Source records ::
◇ ◇ ◇ ◇ ◇ ◇ ◇
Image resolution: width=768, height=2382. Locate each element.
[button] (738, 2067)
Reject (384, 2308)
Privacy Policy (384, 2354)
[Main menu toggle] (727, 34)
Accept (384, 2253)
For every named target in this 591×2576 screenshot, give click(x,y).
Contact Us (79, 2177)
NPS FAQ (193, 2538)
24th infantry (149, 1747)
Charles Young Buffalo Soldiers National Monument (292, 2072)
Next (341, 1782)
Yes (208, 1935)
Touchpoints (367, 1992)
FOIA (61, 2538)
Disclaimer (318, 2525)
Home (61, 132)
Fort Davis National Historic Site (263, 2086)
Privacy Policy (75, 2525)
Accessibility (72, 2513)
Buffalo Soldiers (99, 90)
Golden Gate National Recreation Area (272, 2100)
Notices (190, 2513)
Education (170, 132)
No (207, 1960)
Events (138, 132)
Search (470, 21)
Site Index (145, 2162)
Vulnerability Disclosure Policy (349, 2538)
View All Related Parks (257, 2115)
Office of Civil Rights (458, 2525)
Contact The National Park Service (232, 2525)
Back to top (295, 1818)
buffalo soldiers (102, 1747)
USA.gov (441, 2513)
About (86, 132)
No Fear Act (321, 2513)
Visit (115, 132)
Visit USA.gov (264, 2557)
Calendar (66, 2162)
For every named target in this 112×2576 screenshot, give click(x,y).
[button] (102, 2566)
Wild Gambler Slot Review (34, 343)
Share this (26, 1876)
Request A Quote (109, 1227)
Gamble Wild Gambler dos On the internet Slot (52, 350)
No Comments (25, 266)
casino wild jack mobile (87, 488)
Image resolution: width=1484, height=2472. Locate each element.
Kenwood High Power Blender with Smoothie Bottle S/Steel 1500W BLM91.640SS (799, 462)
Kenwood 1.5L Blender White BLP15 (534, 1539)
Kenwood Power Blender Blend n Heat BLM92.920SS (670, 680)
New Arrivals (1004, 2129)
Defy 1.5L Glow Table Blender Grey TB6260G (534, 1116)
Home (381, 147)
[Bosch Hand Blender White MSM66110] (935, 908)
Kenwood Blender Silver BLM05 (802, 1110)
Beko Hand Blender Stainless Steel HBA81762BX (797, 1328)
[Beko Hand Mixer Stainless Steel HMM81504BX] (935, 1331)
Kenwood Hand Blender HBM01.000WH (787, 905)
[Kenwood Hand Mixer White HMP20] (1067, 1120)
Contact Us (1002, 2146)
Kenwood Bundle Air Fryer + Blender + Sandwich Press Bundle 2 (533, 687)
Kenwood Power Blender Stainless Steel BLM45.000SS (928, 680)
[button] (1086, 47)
◇ ◇ ◇ ◇ ◇ ◇ ◇
The answer should consist of the lines from the first line of the entries through the line with "Contact The National Park Service (232, 2525)", copied exactly.

Your solution ::
Image resolution: width=768, height=2382. Locate each element.
[button] (738, 2067)
Reject (384, 2308)
Privacy Policy (384, 2354)
[Main menu toggle] (727, 34)
Accept (384, 2253)
For every named target in this 591×2576 screenshot, give click(x,y).
Contact Us (79, 2177)
NPS FAQ (193, 2538)
24th infantry (149, 1747)
Charles Young Buffalo Soldiers National Monument (292, 2072)
Next (341, 1782)
Yes (208, 1935)
Touchpoints (367, 1992)
FOIA (61, 2538)
Disclaimer (318, 2525)
Home (61, 132)
Fort Davis National Historic Site (263, 2086)
Privacy Policy (75, 2525)
Accessibility (72, 2513)
Buffalo Soldiers (99, 90)
Golden Gate National Recreation Area (272, 2100)
Notices (190, 2513)
Education (170, 132)
No (207, 1960)
Events (138, 132)
Search (470, 21)
Site Index (145, 2162)
Vulnerability Disclosure Policy (349, 2538)
View All Related Parks (257, 2115)
Office of Civil Rights (458, 2525)
Contact The National Park Service (232, 2525)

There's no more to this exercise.